History

United Kingdom
- Name: HMS M32
- Ordered: 15 March 1915
- Builder: Workman Clark, Belfast for Harland & Wolff
- Yard number: 488
- Laid down: March 1915
- Launched: 22 May 1915
- Completed: 20 June 1915
- Fate: Sold 29 January 1920

General characteristics
- Class & type: M29-class monitor
- Displacement: 580 tons deep load
- Length: 177 ft 3 in (54.03 m)
- Beam: 31 ft (9.4 m)
- Draught: 5 ft 11 in (1.80 m)
- Propulsion: Triple expansion. Twin screws. Yarrow oil fuel 45 tons boilers. 400 hp (300 kW)
- Speed: 10 knots (19 km/h)
- Complement: 72
- Armament: 2 × BL 6-inch (152.4 mm) Mk XII guns; 1 × 6-pounder AA;
- Armour: 6 in on gun shield

= HMS M32 =

M29-class monitor

HMS M32 was an M29-class monitor of the Royal Navy.

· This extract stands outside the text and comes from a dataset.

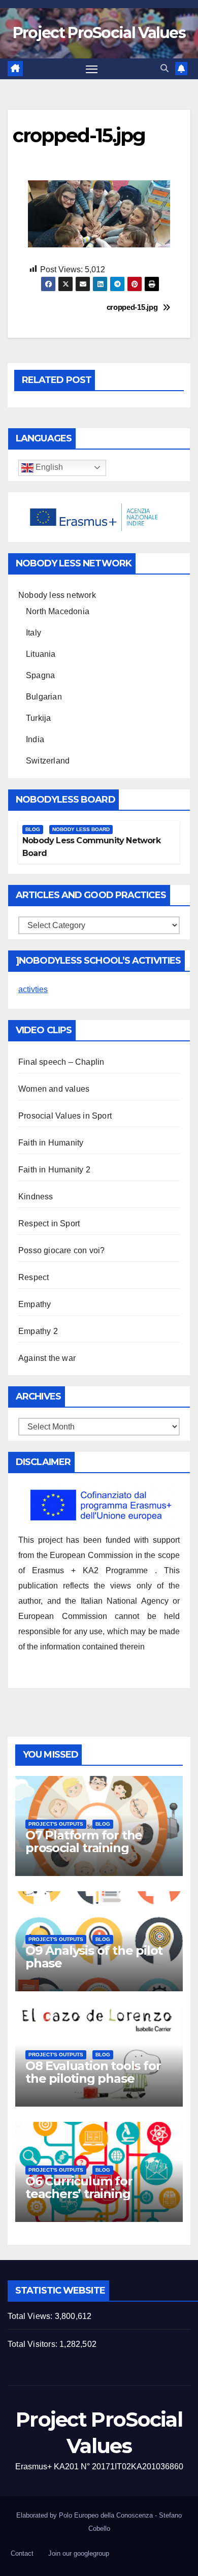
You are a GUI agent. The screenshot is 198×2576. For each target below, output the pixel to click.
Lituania (41, 654)
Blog (32, 829)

The availability of ten 6 inch Mk XII guns from the Queen Elizabeth-class battleships in 1915 prompted the Admiralty to order five scaled down versions of the M15-class monitors, which had been designed to use 9.2 inch guns. HMS M32 and her sisters were ordered from Harland & Wolff, Belfast in March 1915. However, HMS M32 and her sister HMS M33 were sub-contracted to the nearby Workman Clark Limited shipyard. Launched on 22 May 1915, she was completed in June 1915.

Upon completion, HMS M32 was sent to the Mediterranean. She later took part in the Battle of Jaffa and remained there until March 1919. She served from May to September 1919 in support of British and White Russian forces in the White Sea, before returning to England.

HMS M32 was sold on 29 January 1920 for use as an oil tanker, and named Ampat.